Umm Birka (أُمّ بِرْكَة; also spelled Umm Baraka) is a settlement in the Al Khor municipality of Qatar.

==Etymology==
Umm Birka derives its name from the Arabic word barikat, which means "blessing". It was named in reference to a local depression that would fill with water during the rainy season.

==History==
Historically, during the winter months, residents of nearby towns such as Al Thakhira and Al Khor traveled to Umm Birka to graze their livestock and collect wild grasses due to its relative abundance of vegetation. This included species such as samma (Stipellula capensis), daqiqah (Tripleurospermum auriculatum), and thumam (Panicum turgidum), which were valued for their suitability as fodder.

==Geography==
Umm Birka is situated in northeast Qatar.
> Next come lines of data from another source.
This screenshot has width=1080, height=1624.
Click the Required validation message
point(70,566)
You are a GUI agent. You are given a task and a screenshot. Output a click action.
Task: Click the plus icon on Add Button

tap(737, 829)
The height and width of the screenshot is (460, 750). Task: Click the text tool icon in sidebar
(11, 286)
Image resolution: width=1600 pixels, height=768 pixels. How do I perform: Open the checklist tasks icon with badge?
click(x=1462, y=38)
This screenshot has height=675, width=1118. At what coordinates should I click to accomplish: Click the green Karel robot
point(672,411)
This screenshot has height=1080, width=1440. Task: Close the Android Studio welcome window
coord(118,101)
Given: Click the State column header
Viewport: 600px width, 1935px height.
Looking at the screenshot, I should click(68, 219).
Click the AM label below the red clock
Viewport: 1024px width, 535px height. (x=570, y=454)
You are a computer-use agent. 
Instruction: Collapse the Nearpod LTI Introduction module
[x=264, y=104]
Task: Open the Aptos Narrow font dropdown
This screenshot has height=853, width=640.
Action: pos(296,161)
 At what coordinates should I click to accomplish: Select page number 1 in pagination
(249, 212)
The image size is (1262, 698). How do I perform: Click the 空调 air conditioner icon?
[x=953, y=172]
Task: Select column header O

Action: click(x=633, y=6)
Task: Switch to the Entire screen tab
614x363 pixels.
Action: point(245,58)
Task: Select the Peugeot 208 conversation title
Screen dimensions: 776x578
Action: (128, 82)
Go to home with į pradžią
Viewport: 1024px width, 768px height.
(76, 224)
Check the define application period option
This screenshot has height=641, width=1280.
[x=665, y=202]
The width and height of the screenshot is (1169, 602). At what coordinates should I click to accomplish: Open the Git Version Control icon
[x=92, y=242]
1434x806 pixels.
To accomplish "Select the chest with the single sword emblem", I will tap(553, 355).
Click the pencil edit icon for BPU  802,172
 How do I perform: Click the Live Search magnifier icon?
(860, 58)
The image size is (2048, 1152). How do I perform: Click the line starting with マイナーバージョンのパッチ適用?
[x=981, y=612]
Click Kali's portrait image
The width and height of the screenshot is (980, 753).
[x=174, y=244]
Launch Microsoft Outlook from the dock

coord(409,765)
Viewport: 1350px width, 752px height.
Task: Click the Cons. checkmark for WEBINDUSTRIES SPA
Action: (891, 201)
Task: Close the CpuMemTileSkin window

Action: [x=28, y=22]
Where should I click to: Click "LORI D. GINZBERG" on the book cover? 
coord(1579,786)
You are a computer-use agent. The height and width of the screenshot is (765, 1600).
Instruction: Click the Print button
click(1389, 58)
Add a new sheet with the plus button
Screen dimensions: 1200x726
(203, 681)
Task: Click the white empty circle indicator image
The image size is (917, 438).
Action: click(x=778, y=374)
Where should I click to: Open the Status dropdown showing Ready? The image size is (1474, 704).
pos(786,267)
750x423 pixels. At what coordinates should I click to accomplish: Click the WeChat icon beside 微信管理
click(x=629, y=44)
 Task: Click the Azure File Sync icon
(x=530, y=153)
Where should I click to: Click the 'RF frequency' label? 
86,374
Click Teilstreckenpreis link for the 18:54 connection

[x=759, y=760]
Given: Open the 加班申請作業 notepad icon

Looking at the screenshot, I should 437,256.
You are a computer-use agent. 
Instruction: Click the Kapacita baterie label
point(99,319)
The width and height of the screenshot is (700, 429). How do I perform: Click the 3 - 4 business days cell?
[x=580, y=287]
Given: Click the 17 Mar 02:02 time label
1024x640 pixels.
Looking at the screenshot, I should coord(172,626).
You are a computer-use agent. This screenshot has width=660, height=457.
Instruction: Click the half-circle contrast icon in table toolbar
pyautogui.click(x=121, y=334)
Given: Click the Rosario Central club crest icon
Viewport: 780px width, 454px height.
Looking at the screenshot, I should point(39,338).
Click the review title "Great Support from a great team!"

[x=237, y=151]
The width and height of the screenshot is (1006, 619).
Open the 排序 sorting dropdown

The village of Umm Al Qahab is nearby.

==Water reservoir==
The settlement is one of five sites for the government-sponsored project to develop reservoirs in the country. Once completed, the reservoirs are expected to be the largest in the world in their category, with a total length of 650 km and constructed at a cost of QR 14.5 billion. In June 2018, the first phase of the project was completed.